Ofcom to order legal separation of telcoms giant BT and networks division Openreach

A BT Openreach worker installing a new cable.
Photo: Peter Byrne/PA

A BT Openreach worker installing a new cable. Photo: Peter Byrne/PA - Credit: PA

BT is to be ordered to legally separate its Openreach network arm after failing to address competition concerns voluntarily.

Telecoms watchdog Ofcom said it was “disappointed” with BT’s proposals since it outlined plans in July to make Openreach a “distinct company” within the BT group.

The regulator will now prepare a formal notification to the European Commission to start the process of forcing a legal separation of Openreach, which develops and maintains the UK’s main telecoms network used by telephone and broadband providers such as Sky, TalkTalk, Vodafone and BT Consumer.

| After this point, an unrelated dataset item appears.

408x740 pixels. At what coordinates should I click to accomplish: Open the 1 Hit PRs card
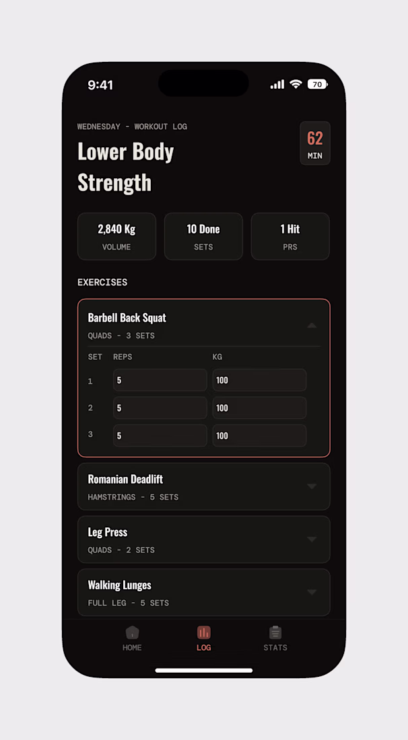[290, 236]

But it has stopped short of forcing a full break-up and sale of Openreach and added it remains “open” to further proposals from BT for a voluntary separation of the division.

Ofcom said a more independent Openreach, which “works in the interest of all providers, not just BT” was vital to improving broad and telephone services across the UK.

Ofcom said: “We are disappointed that BT has not yet come forward with proposals that meet our competition concerns.

“Some progress has been made, but this has not been enough, and action is required now to deliver better outcomes for phone and broadband users.”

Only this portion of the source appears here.